**** Given records
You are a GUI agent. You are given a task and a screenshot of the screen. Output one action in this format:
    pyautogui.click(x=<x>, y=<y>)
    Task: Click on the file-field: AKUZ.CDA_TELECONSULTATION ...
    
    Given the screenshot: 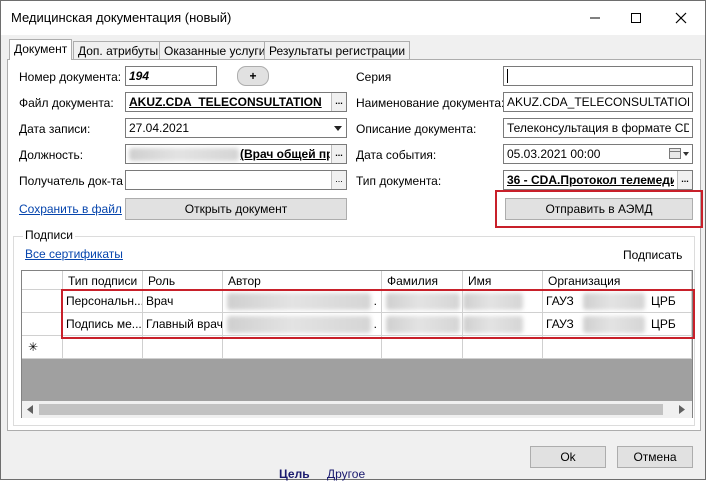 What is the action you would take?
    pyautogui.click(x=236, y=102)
********
**** Given records
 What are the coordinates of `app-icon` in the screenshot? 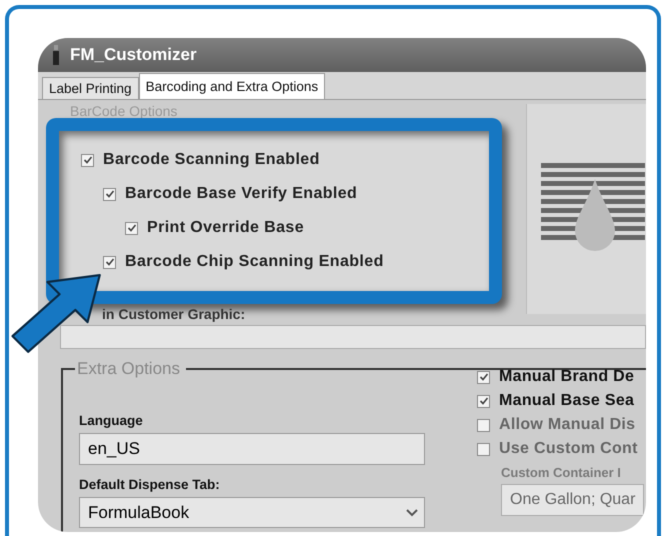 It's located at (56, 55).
********
What you are asked to do:
Output as a numbered list the lines beginning with the one containing "You are a GUI" and ending with the one containing "Task: Click on", both included, with blank lines omitted.

Expected output:
1. You are a GUI agent. You are given a task and a screenshot of the screen. Output one action in this format:
2.     pyautogui.click(x=<x>, y=<y>)
3.     Task: Click on the file-field: AKUZ.CDA_TELECONSULTATION ...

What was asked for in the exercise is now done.